---------- Data entries
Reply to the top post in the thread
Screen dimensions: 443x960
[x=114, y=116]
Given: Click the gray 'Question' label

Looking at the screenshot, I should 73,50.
--------------------
* Description of the task:
Retype all of the records above line by line, with no changes.

* Output:
Reply to the top post in the thread
Screen dimensions: 443x960
[x=114, y=116]
Given: Click the gray 'Question' label

Looking at the screenshot, I should 73,50.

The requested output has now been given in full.